Single crystals of YbPtBi were grown from ternary melts rich in Bi⁴⁵. High purity, elemental Yb, Pt, and Bi were combined in an alumina crucible in a 10(Yb):10(Pt):80(Bi) atomic ratio, sealed in an amorphous silica tube under 1/6 atmosphere of Ar and heated to 1100 ^∘C over 4 h. After dwelling at 1100 ^∘C for 3 h, the ampule was cooled to 900 ^∘C over 2 h and then slowly cooled to 600 ^∘C over 231 h. After dwelling at 600 ^∘C for a few hours the ampule was taken out of the furnace, inverted into a metal centrifuge cup and rotated a several thousand rpm for times less than 15 s⁴⁵ so as to separate the remaining, very Bi rich, remaining liquid from the grown YbPtBi crystals. The resultant crystals were well faceted and could be as large as 5–10 mm on a side. Given that YbPtBi is air sensitive, crystals were sealed in evacuated silica tubes for long-term storage.

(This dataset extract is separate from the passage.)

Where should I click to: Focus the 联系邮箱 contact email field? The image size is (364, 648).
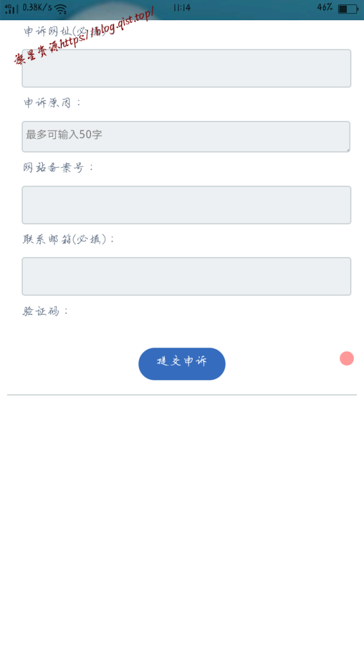[x=186, y=276]
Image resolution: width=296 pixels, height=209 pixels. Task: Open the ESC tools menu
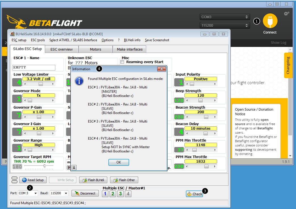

Elastocaloric effect measurements

The samples were polished for measurements under finite uniaxial pressures²⁹ into a bar with dimensions of 100 μm × 140 μm × 1000 μm, with the long axis being the strain axis. For measurements of the a.c. elastocaloric measurements, the d.c. voltages on the piezoelectric actuators were modulated by a small a.c. voltage with frequency f = 56.13 Hz (see Supplementary Note 4) on the tension stack. For the measurements of the induced temperature change ΔT, an chromel-AuFe_0.07% thermocouple⁴⁶ was fixed to the sample with a tiny amount of Stycast 1266 (see Supplementary Note 3). The thermocouple was anchored on the cell body. The voltage on the thermocouple was amplified by a low-temperature transformer mounted on the low-temperature stage and subsequently read out by a Lock-In amplifier. Further description on the uniaxial pressure cell and modeling of the elastocaloric effect are included in the main text (see Fig. 1).